• What to work on
Transcribe each record exactly. Include every one.

Collected data entries:

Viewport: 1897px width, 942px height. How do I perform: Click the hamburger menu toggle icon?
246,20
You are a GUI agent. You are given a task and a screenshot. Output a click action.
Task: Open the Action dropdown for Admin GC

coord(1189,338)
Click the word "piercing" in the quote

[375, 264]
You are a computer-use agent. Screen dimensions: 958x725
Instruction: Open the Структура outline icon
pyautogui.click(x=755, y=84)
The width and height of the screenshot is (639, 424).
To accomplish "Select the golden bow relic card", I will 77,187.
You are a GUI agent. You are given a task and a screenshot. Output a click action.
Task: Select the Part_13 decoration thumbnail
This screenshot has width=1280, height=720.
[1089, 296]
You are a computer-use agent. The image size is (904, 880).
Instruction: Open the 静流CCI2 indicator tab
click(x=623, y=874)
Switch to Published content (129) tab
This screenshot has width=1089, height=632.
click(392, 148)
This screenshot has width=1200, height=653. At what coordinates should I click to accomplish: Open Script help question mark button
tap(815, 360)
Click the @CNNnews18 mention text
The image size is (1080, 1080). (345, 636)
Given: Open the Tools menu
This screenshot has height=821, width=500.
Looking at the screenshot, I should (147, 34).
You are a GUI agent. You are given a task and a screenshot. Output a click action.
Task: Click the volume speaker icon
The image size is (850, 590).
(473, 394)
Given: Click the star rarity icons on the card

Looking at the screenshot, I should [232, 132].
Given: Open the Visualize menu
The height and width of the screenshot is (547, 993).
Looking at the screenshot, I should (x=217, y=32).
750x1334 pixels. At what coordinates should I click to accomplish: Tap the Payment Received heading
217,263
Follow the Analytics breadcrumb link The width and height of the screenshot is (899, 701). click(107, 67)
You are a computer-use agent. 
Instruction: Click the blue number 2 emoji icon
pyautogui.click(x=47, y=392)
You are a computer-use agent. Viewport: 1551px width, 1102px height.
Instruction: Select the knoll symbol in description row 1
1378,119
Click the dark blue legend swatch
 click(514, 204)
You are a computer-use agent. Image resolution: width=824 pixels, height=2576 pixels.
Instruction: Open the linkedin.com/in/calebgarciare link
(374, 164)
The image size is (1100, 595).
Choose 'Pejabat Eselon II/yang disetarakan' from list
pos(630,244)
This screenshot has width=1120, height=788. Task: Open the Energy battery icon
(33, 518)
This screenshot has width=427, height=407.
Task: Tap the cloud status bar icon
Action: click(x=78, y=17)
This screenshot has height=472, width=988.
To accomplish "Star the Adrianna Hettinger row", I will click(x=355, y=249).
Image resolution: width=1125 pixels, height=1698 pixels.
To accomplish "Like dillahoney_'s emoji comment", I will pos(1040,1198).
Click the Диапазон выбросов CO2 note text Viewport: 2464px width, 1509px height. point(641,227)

• Exercise response
Viewport: 1897px width, 942px height. How do I perform: Click the hamburger menu toggle icon?
246,20
You are a GUI agent. You are given a task and a screenshot. Output a click action.
Task: Open the Action dropdown for Admin GC

coord(1189,338)
Click the word "piercing" in the quote

[375, 264]
You are a computer-use agent. Screen dimensions: 958x725
Instruction: Open the Структура outline icon
pyautogui.click(x=755, y=84)
The width and height of the screenshot is (639, 424).
To accomplish "Select the golden bow relic card", I will 77,187.
You are a GUI agent. You are given a task and a screenshot. Output a click action.
Task: Select the Part_13 decoration thumbnail
This screenshot has width=1280, height=720.
[1089, 296]
You are a computer-use agent. The image size is (904, 880).
Instruction: Open the 静流CCI2 indicator tab
click(x=623, y=874)
Switch to Published content (129) tab
This screenshot has width=1089, height=632.
click(392, 148)
This screenshot has width=1200, height=653. At what coordinates should I click to accomplish: Open Script help question mark button
tap(815, 360)
Click the @CNNnews18 mention text
The image size is (1080, 1080). (345, 636)
Given: Open the Tools menu
This screenshot has height=821, width=500.
Looking at the screenshot, I should (147, 34).
You are a GUI agent. You are given a task and a screenshot. Output a click action.
Task: Click the volume speaker icon
The image size is (850, 590).
(473, 394)
Given: Click the star rarity icons on the card

Looking at the screenshot, I should [232, 132].
Given: Open the Visualize menu
The height and width of the screenshot is (547, 993).
Looking at the screenshot, I should (x=217, y=32).
750x1334 pixels. At what coordinates should I click to accomplish: Tap the Payment Received heading
217,263
Follow the Analytics breadcrumb link The width and height of the screenshot is (899, 701). click(107, 67)
You are a computer-use agent. 
Instruction: Click the blue number 2 emoji icon
pyautogui.click(x=47, y=392)
You are a computer-use agent. Viewport: 1551px width, 1102px height.
Instruction: Select the knoll symbol in description row 1
1378,119
Click the dark blue legend swatch
 click(514, 204)
You are a computer-use agent. Image resolution: width=824 pixels, height=2576 pixels.
Instruction: Open the linkedin.com/in/calebgarciare link
(374, 164)
The image size is (1100, 595).
Choose 'Pejabat Eselon II/yang disetarakan' from list
pos(630,244)
This screenshot has width=1120, height=788. Task: Open the Energy battery icon
(33, 518)
This screenshot has width=427, height=407.
Task: Tap the cloud status bar icon
Action: click(x=78, y=17)
This screenshot has height=472, width=988.
To accomplish "Star the Adrianna Hettinger row", I will click(x=355, y=249).
Image resolution: width=1125 pixels, height=1698 pixels.
To accomplish "Like dillahoney_'s emoji comment", I will pos(1040,1198).
Click the Диапазон выбросов CO2 note text Viewport: 2464px width, 1509px height. point(641,227)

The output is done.